- Born: Teodoro Ledesma Hilado May 15, 1938 Silay, Negros Occidental, Philippine Commonwealth
- Died: December 23, 2015 (aged 77)
- Organization: Cultural Center of the Philippines
- Spouse: Rosky Balahadia
- Children: 2
- Awards: Order of National Artists of the Philippines (2026)

= Teodoro Hilado =

Filipino lighting technician and theater director

Teodoro Ledesma Hilado (May 15, 1938 – December 23, 2015) was Filipino lighting technician and theater director who is recognized as a National Artist for Theater.

==Early life==
Teodoro Hilado was born in Silay, Negros Occidental, on May 15, 1938.

==Career==
Teodoro Ledesma Hilado worked as technical director of the Cultural Center of the Philippines (CCP) from 1969 to 1973, and theater director of the Folk Arts Theater from 1973 to 1986. He was also given the Gawad CCP Para sa Sining in 1997.

On lighting design, Hilado viewed the discipline as distinct from mere illumination, arguing that it should balance functionality, aesthetics, ease of operation, and cost efficiency, including consideration of energy consumption.
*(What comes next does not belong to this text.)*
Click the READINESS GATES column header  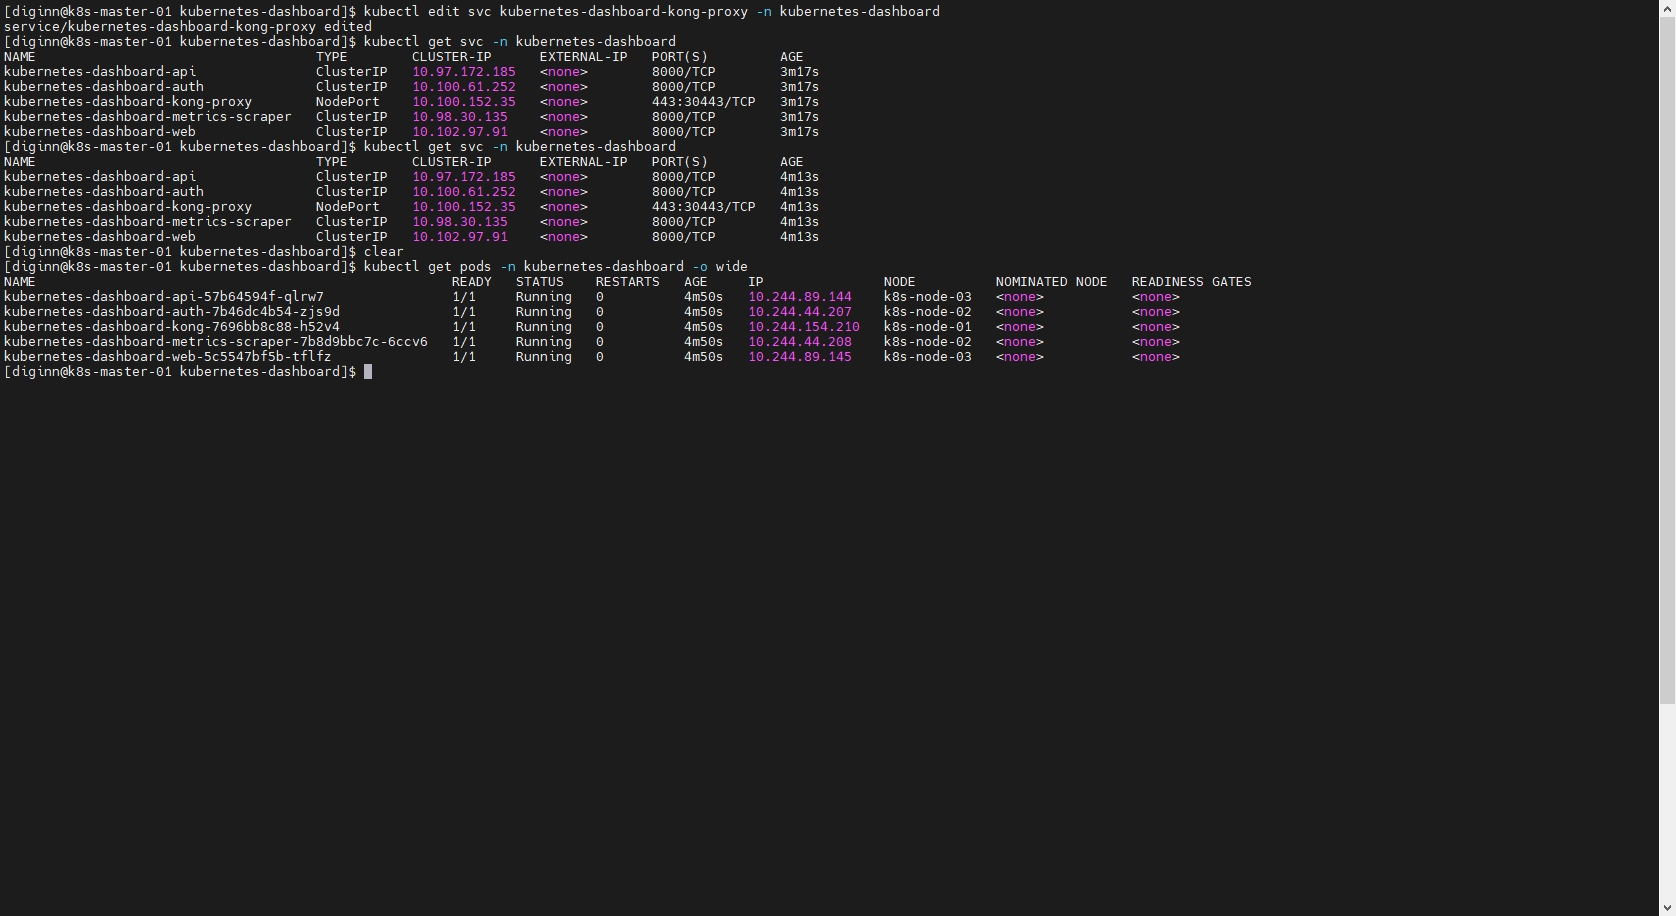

Outside of theater, Hilado did the lighting for the tomb of cardinal Jaime Sin at the Manila Cathedral and the tomb of President Ferdinand Marcos at the eponymous Ferdinand E. Marcos Presidential Center in Batac. He also did the lighting of the Tower One & Exchange Plaza in Makati, as well as various churches across the Philippines.

==Personal life==
Hilado was married to Rosky Balahadia with whom he had two children. Hilado first met Balahadia when the latter was still one of the main dancers of the Bayanihan Philippine Dance Company.
==Death and legacy==
Hilado died on December 23, 2015 due to brain cancer at age 77. Recognized as the "Father of Lighting Design in Philippine Theater", Hilado was posthumously recognized as a National Artist for Theater in September 2026.